**Given task A:**
Reproduce the passage of the article on the AMCHA professor list that begins at the words "Jewish group releases" and stops after "boycott of Israel.".
**Given task B:**
Pick up the article about the AMCHA list of professors who back an academic boycott of Israel, and keep writing it from its last sentence.

Jewish group releases blacklist of U.S. professors who back academic boycott of Israel

AMCHA’s list, which includes hundreds of names, comes weeks after Israel barred entry to supporters of boycott. ‘Knesset travel ban is toothless, unless there are lists,’ professor says.

Barely three weeks after the Knesset passed controversial legislation that would deny entry into Israel to any foreigners who publicly support a boycott of the country, a small but vocal Jewish organization that fights anti-Israel activism on American college campuses published a list Wednesday of all the professors in the United States who have ever called for an academic boycott of Israel.

The AMCHA Initiative, which operates out of the University of California Santa Cruz, unveiled several interactive maps designed to give viewers what it said was “the ability to visually understand the distribution and geographical patterns of anti-Semitic activity on U.S. college and university campuses.”

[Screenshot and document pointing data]
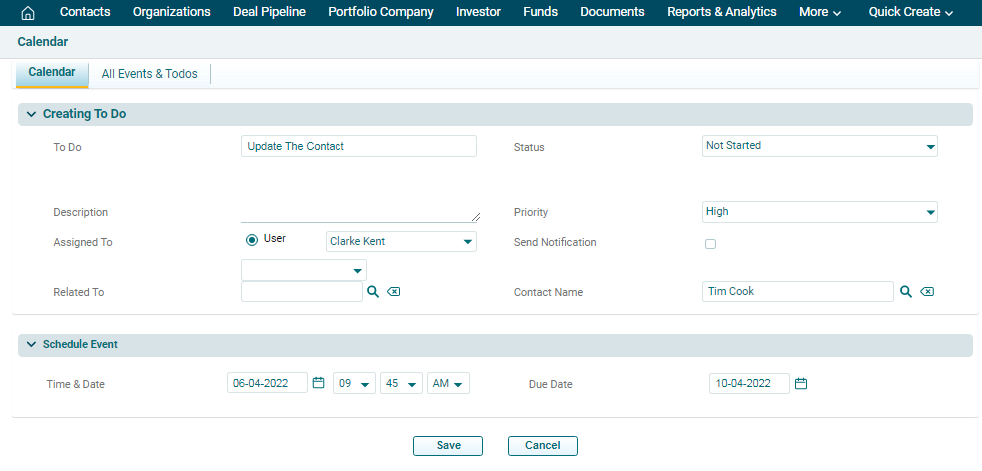Open the Status dropdown showing Not Started
The image size is (982, 471).
[x=819, y=146]
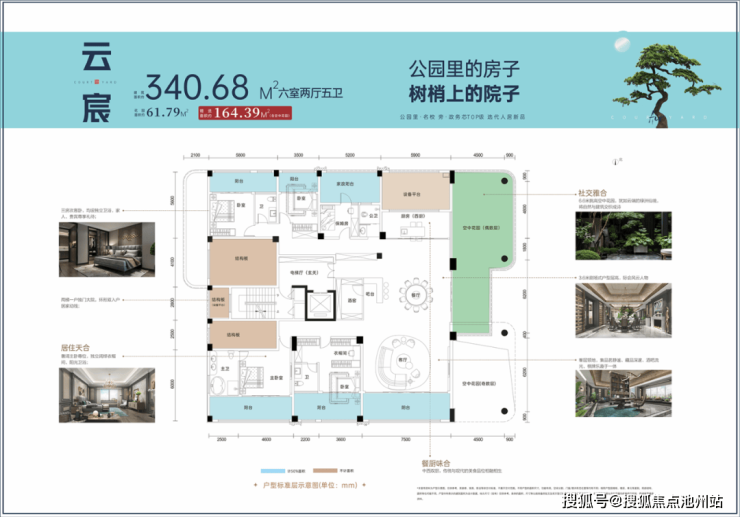Click the red seal logo between 云 and 宸
Image resolution: width=740 pixels, height=517 pixels.
click(x=97, y=82)
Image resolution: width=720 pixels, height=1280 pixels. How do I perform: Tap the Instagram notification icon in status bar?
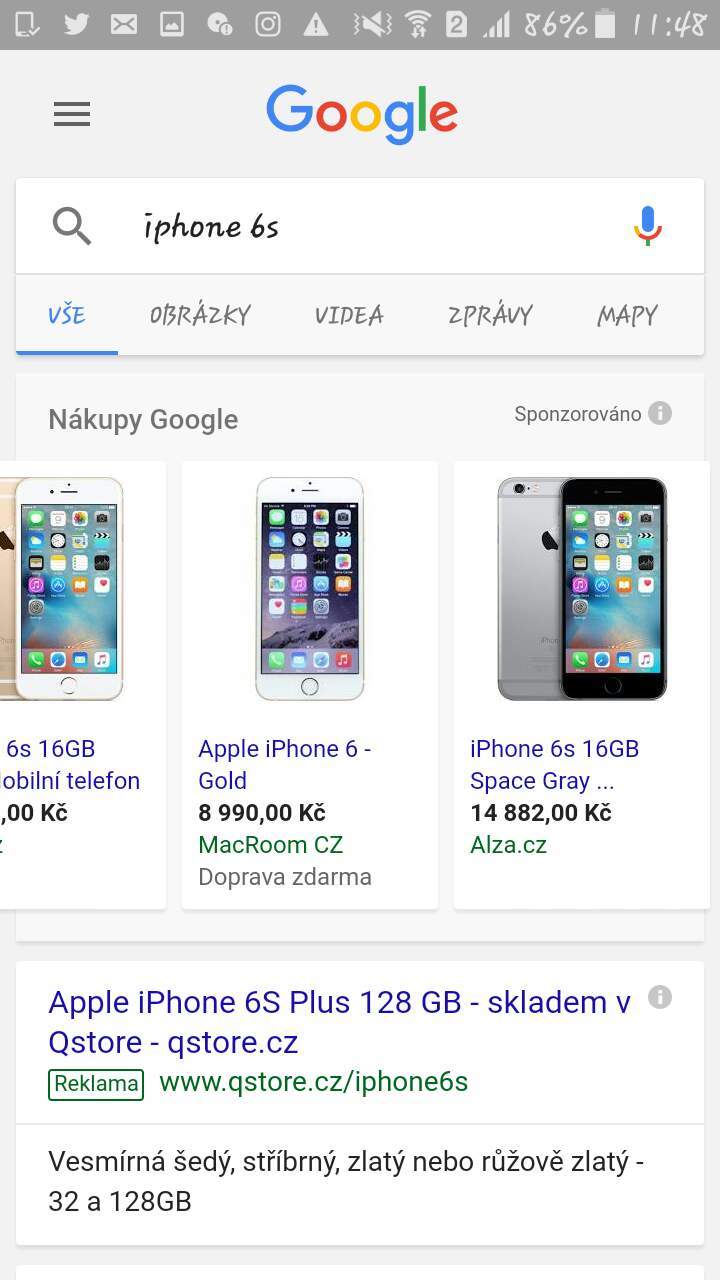click(267, 24)
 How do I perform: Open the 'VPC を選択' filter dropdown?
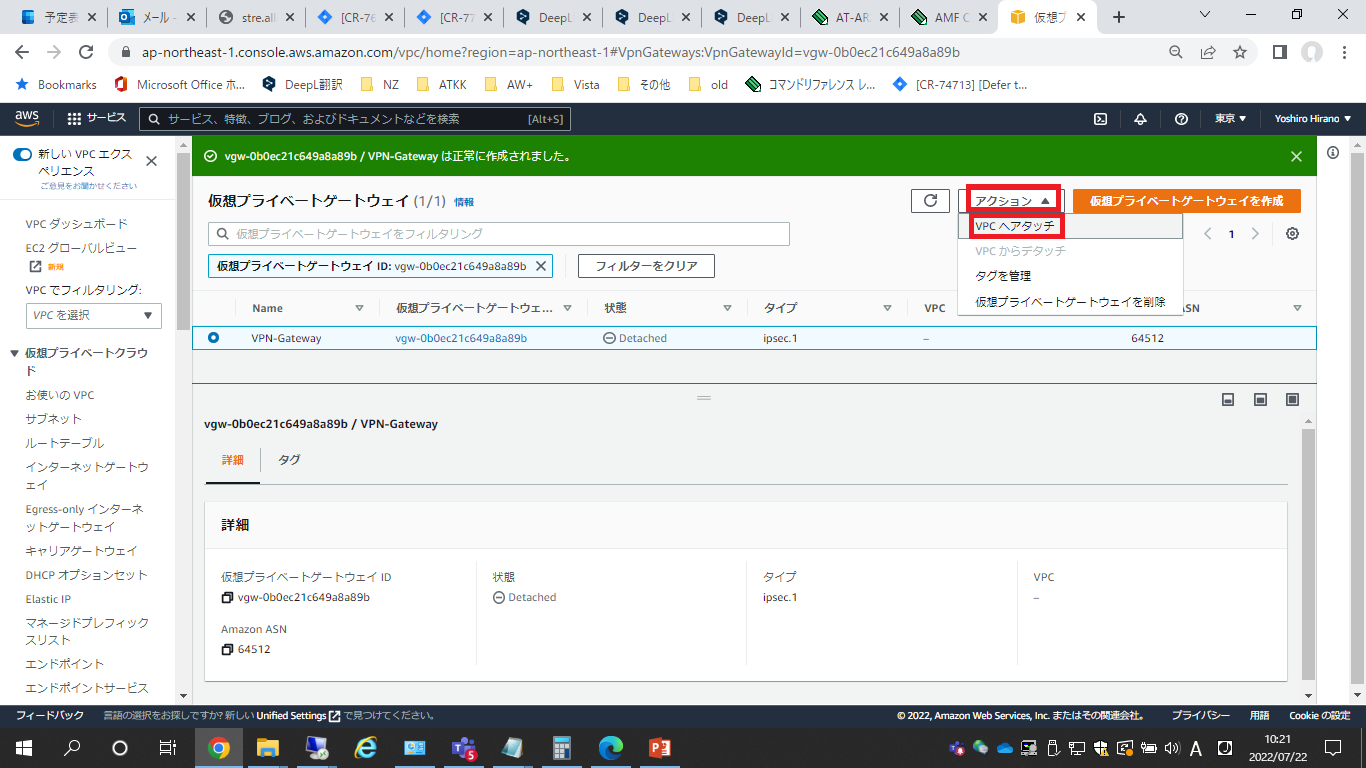click(94, 315)
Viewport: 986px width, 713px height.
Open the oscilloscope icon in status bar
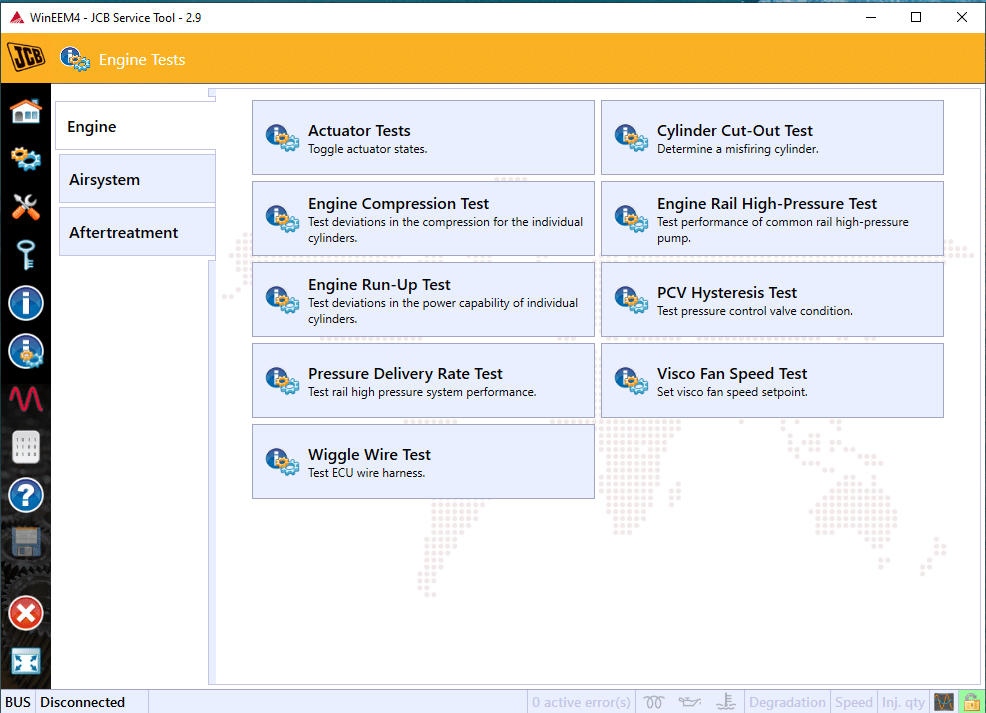[x=943, y=702]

**Response A:**
Jewish group releases blacklist of U.S. professors who back academic boycott of Israel

AMCHA’s list, which includes hundreds of names, comes weeks after Israel barred entry to supporters of boycott. ‘Knesset travel ban is toothless, unless there are lists,’ professor says.

Barely three weeks after the Knesset passed controversial legislation that would deny entry into Israel to any foreigners who publicly support a boycott of the country, a small but vocal Jewish organization that fights anti-Israel activism on American college campuses published a list Wednesday of all the professors in the United States who have ever called for an academic boycott of Israel.

**Response B:**
One of these maps, the “Interactive Academic Boycotters Map,” identifies with different colored markers the institutions of higher education in the United States with faculty who support an academic boycott of Israel. The universities are divided into categories according to the number of boycott supporters they employ. Each category is assigned a different colored marker.

By clicking on any marker on the map, a viewer can obtain a list of all the names of faculty members who have signed a public document endorsing the academic boycott of Israel. The list only provides names and not department affiliations. It does not specify what documents the faculty members signed.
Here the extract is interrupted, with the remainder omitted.